Stored records
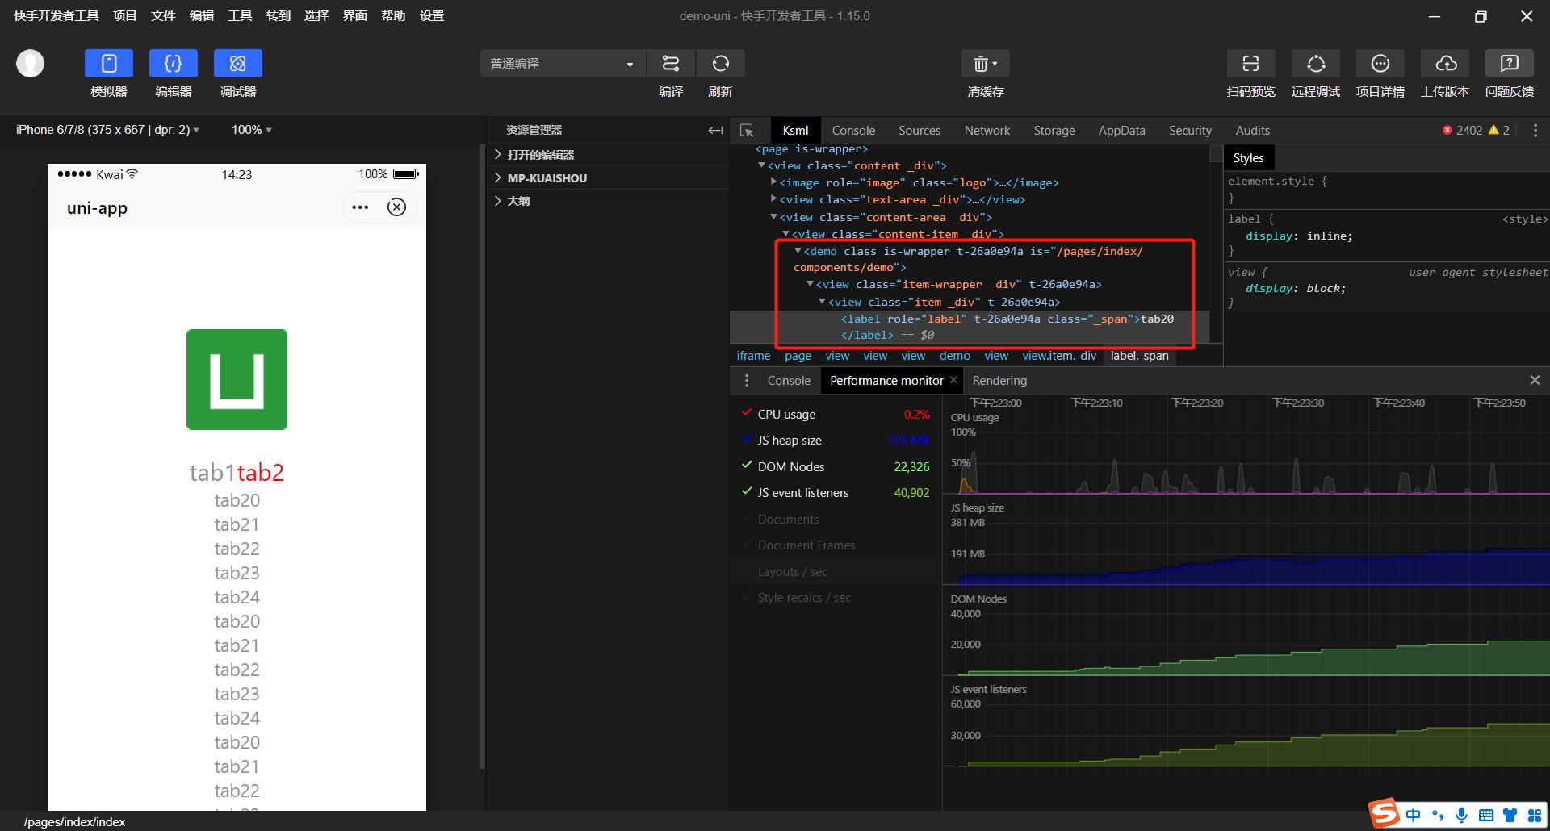Open the 工具 menu

240,16
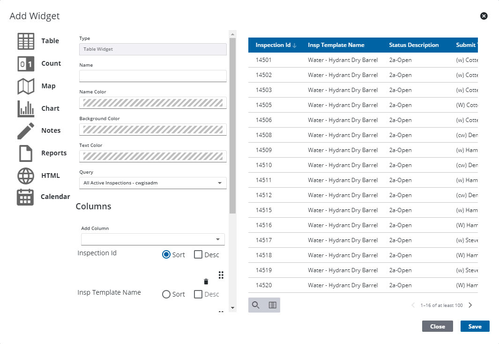Delete the Inspection Id column with trash icon
This screenshot has width=499, height=344.
206,282
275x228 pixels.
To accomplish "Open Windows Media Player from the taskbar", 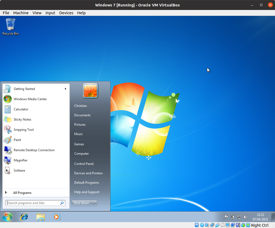I will (57, 217).
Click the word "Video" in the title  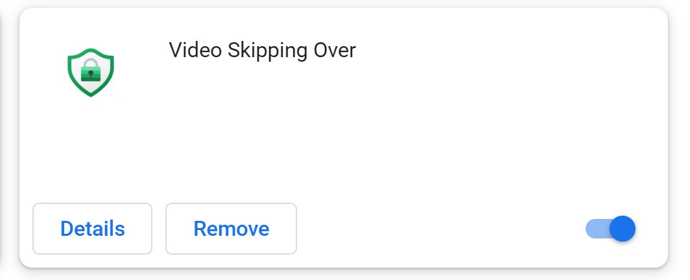[x=195, y=50]
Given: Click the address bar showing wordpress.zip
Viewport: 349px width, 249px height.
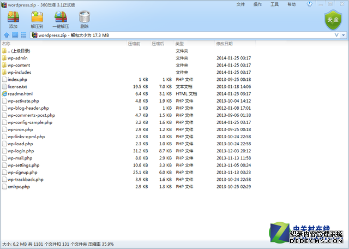Looking at the screenshot, I should pos(164,35).
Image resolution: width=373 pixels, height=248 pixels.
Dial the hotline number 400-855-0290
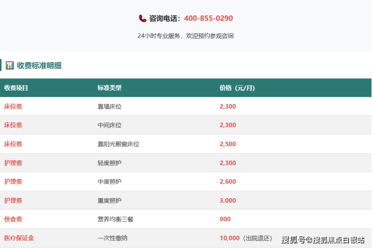(x=208, y=18)
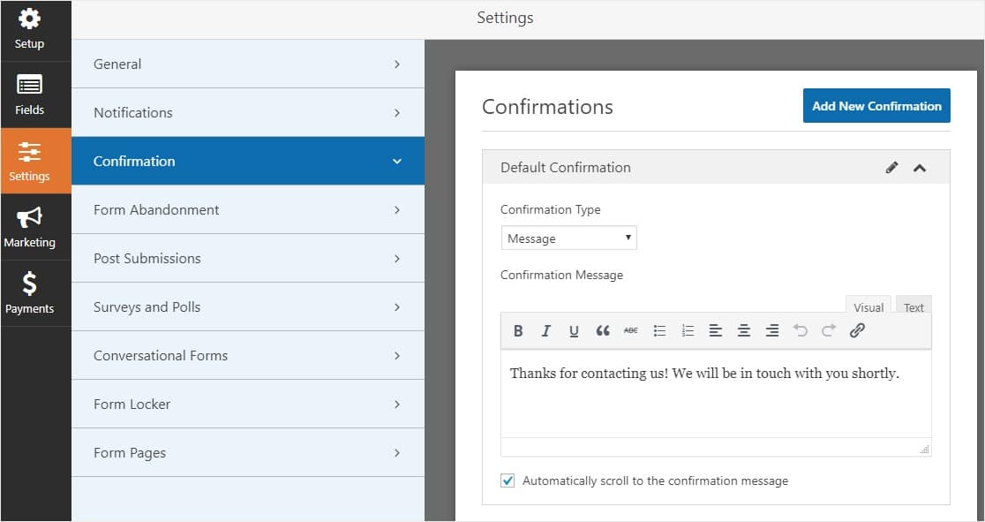Toggle automatically scroll to confirmation message
985x522 pixels.
(x=508, y=481)
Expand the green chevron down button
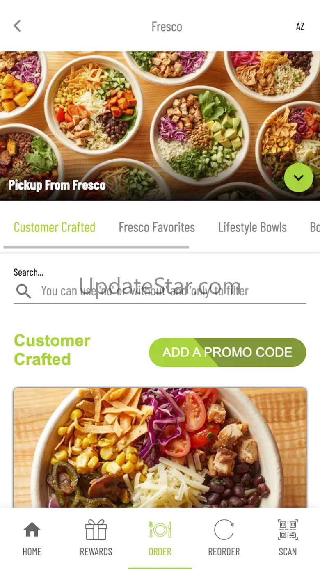The image size is (320, 569). 299,178
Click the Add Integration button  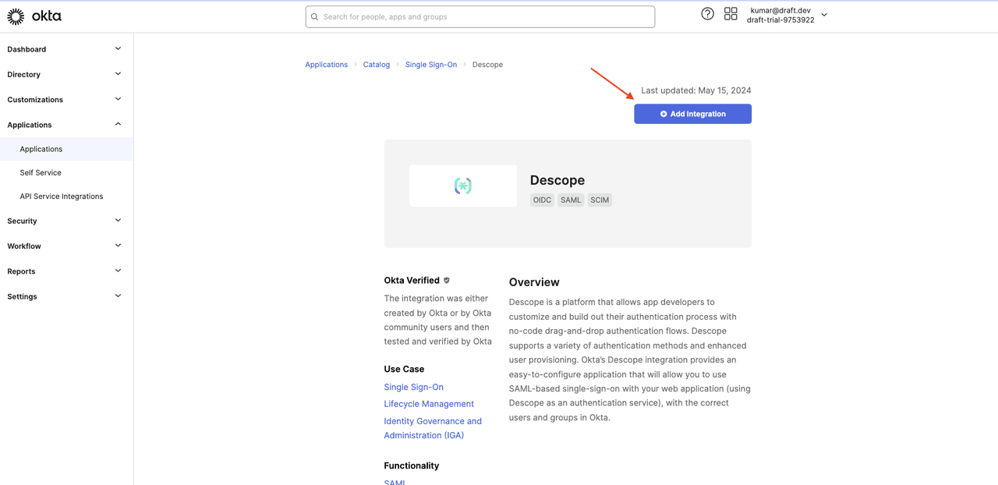pyautogui.click(x=692, y=114)
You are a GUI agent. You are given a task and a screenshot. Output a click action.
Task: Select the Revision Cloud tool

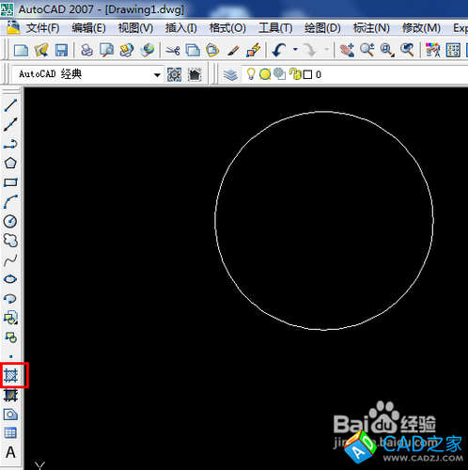[10, 241]
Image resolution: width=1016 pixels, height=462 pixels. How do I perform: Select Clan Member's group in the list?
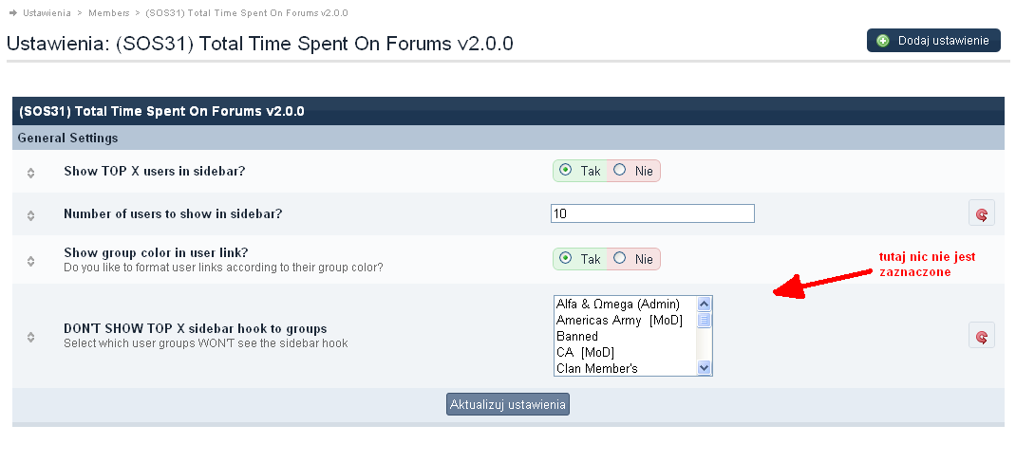(x=596, y=369)
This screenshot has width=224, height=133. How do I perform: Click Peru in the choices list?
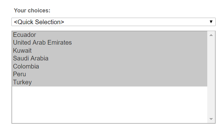coord(20,74)
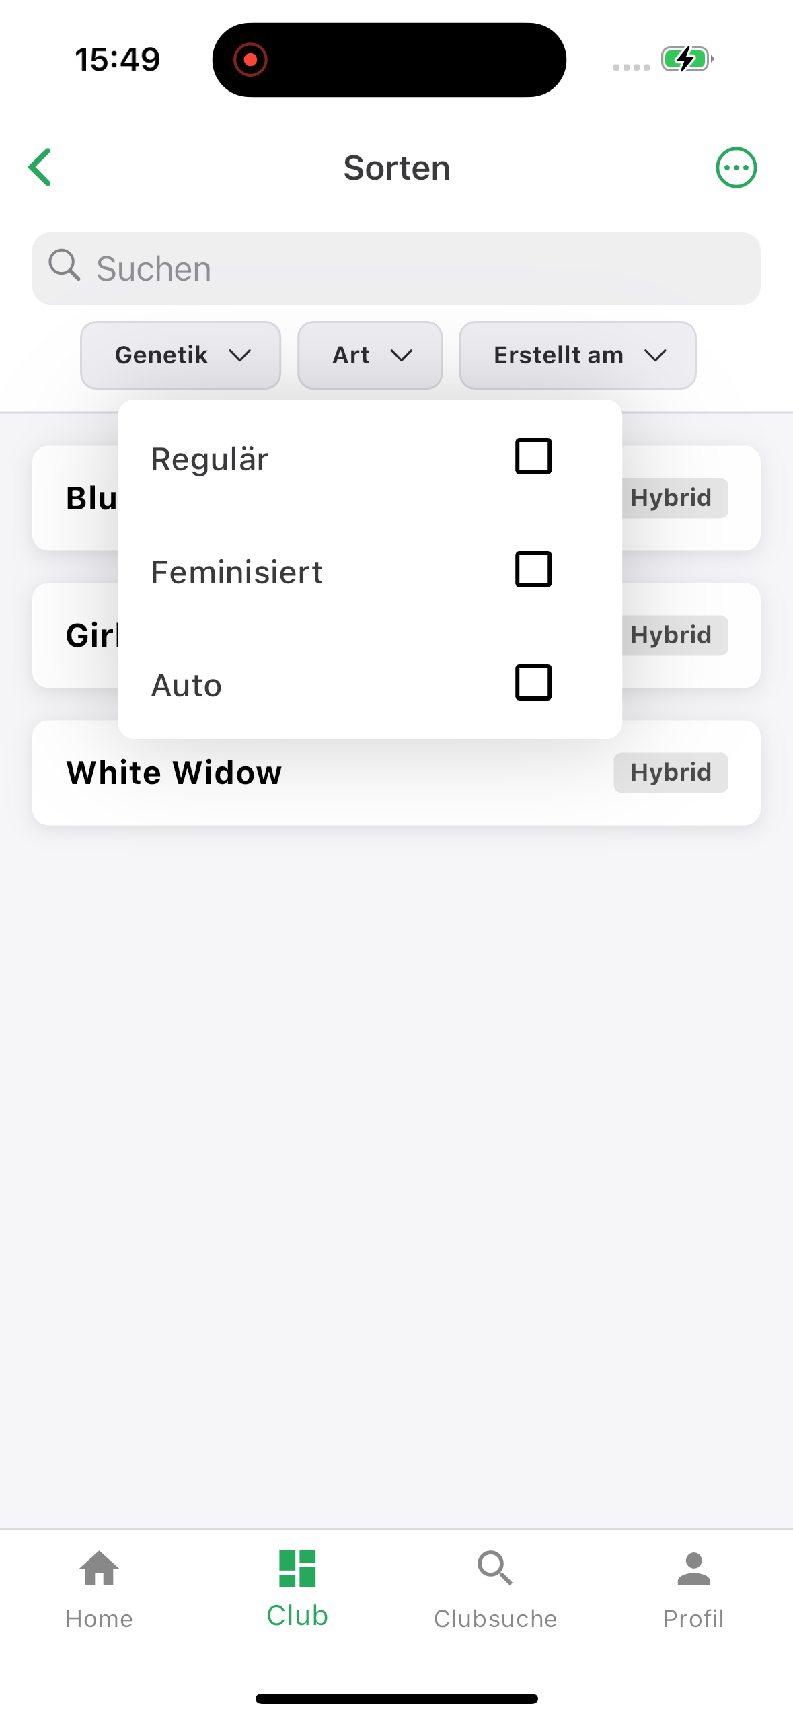Select the Club grid icon
The image size is (793, 1720).
pyautogui.click(x=297, y=1568)
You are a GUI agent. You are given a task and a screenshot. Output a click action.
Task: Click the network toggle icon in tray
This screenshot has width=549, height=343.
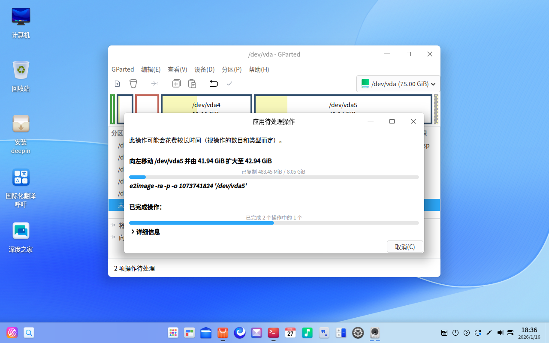510,333
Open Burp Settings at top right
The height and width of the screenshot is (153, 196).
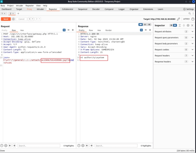coord(188,9)
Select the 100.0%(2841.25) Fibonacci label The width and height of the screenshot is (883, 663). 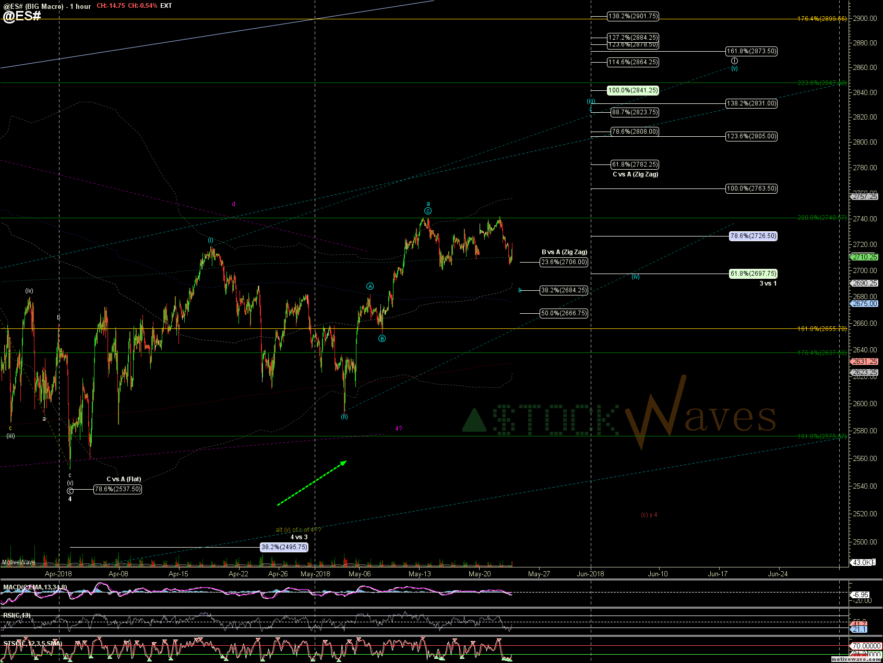(633, 90)
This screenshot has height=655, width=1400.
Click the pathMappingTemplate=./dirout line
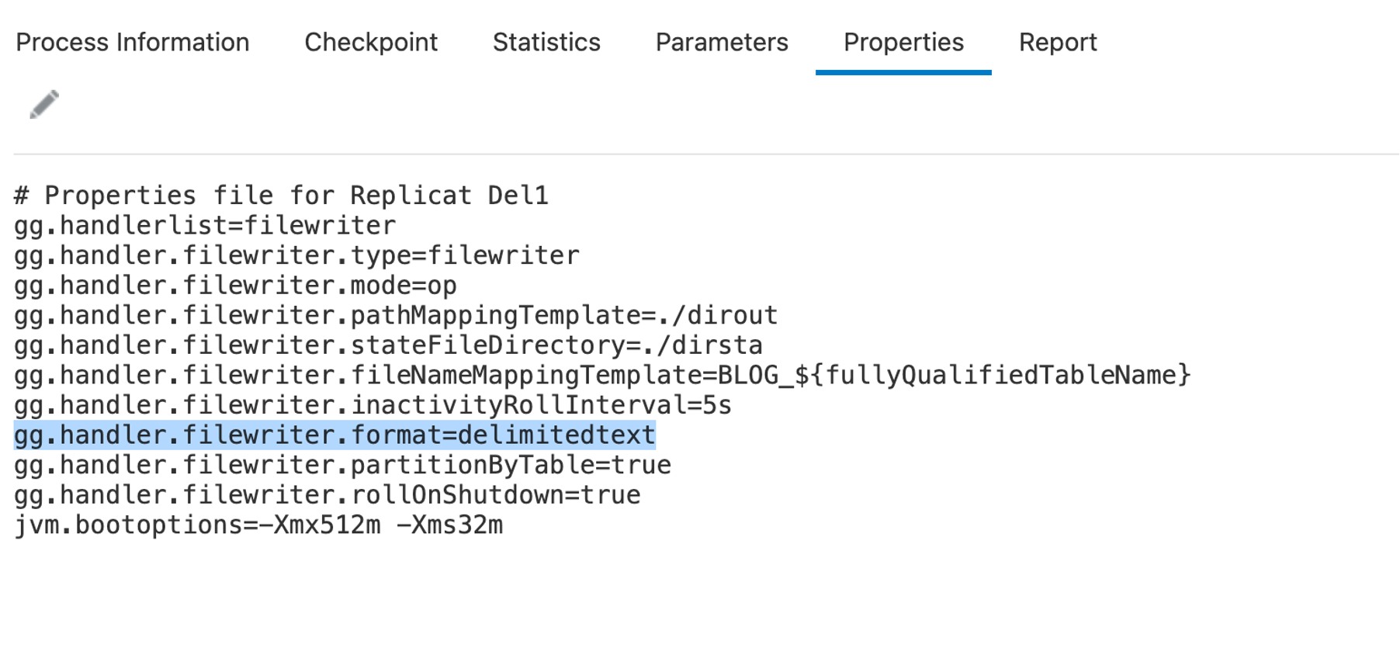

What the exercise asks
With the pictures left out, give again exactly the lines from the one that contains "This screenshot has height=655, width=1400." through the final line of the data above.

Problem solution
This screenshot has height=655, width=1400.
Click the pathMappingTemplate=./dirout line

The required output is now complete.